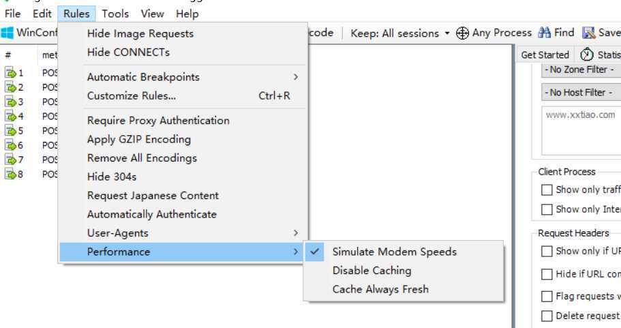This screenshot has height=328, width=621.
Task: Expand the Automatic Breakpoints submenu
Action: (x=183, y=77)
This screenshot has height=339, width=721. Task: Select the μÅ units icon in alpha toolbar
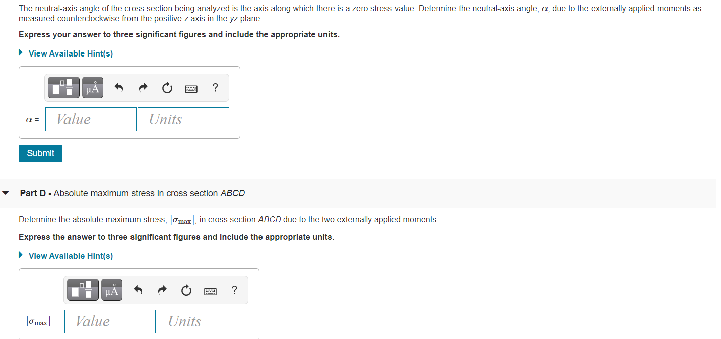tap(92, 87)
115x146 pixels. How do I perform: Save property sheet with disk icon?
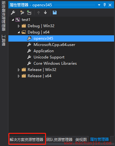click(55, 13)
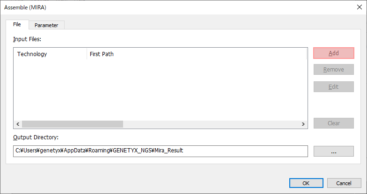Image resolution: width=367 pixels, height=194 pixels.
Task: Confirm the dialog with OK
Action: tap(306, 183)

---*---

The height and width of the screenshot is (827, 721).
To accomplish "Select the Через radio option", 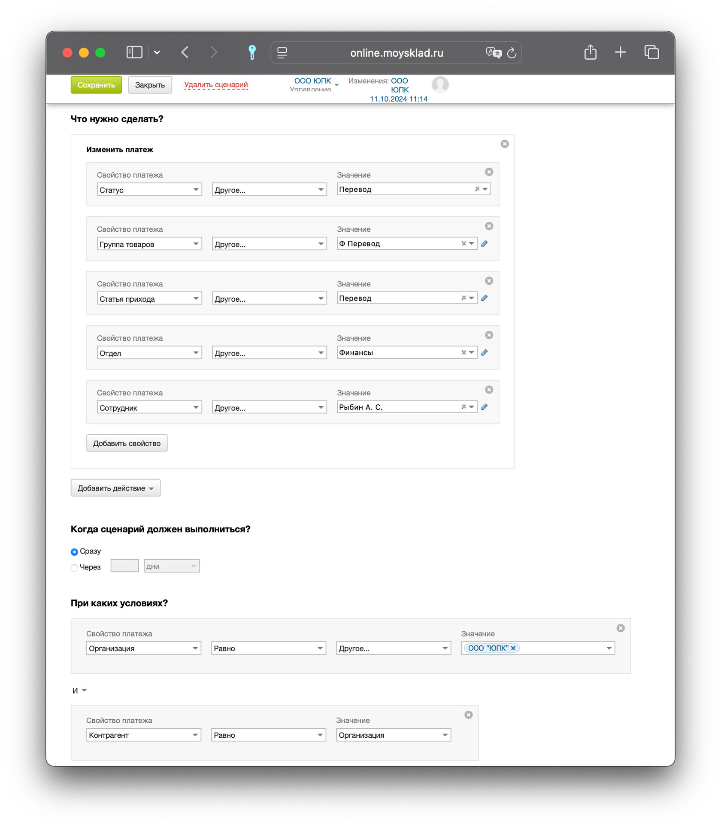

---*---

**Your assignment:** Given the records above, return the lines starting at the one that holds "The height and" and ending at the one that holds "the Через radio", exactly, and nothing besides; leave every picture out.

**Output for this task:**
The height and width of the screenshot is (827, 721).
To accomplish "Select the Через radio option", 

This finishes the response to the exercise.